PROBLEM
Can you recast the material as a Markdown table with the columns Row and Entry, starting with the line that contains "This screenshot has height=1484, width=2520." and going on through the end of the material? Give each line a number in Row and leave out blank lines.
* * *
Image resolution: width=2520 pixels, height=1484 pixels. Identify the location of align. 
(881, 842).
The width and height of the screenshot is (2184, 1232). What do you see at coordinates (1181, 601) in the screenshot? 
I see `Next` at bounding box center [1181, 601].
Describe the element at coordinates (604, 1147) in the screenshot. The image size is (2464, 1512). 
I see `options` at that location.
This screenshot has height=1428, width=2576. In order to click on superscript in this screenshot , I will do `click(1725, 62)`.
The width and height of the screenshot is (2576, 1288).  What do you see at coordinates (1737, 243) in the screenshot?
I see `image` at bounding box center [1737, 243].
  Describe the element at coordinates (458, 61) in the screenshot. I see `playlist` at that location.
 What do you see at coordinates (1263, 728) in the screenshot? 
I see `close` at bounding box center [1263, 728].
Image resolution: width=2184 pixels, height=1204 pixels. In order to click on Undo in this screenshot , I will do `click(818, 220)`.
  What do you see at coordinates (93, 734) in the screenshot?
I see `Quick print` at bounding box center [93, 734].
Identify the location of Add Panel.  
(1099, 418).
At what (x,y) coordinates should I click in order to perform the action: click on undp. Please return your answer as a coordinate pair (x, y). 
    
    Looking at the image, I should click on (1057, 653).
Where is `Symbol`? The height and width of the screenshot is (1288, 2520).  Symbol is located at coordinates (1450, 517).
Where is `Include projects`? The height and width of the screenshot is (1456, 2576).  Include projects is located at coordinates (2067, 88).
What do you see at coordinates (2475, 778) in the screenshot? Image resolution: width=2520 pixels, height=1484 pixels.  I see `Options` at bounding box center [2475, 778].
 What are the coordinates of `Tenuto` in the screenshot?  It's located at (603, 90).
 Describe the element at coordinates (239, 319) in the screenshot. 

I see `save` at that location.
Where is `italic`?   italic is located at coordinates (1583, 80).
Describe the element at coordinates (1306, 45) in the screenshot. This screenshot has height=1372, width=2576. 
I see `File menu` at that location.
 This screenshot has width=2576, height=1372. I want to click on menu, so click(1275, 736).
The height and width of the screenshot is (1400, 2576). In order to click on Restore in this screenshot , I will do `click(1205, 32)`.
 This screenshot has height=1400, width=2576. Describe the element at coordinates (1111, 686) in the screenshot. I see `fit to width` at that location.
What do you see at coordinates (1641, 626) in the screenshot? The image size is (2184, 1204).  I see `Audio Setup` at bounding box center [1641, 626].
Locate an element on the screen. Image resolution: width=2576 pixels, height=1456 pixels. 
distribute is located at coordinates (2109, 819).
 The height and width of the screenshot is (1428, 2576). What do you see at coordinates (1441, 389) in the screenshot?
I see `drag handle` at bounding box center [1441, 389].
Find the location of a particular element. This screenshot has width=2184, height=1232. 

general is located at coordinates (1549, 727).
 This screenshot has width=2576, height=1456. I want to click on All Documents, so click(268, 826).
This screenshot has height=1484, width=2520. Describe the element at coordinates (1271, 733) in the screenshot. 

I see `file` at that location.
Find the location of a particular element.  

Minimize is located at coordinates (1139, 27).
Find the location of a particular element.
* * *
FINISHED ANSWER
| Row | Entry |
|---|---|
| 1 | This screenshot has height=1484, width=2520. Describe the element at coordinates (1271, 733) in the screenshot.  |
| 2 | I see `file` at that location. |
| 3 | Find the location of a particular element.   |
| 4 | Minimize is located at coordinates (1139, 27). |
| 5 | Find the location of a particular element. |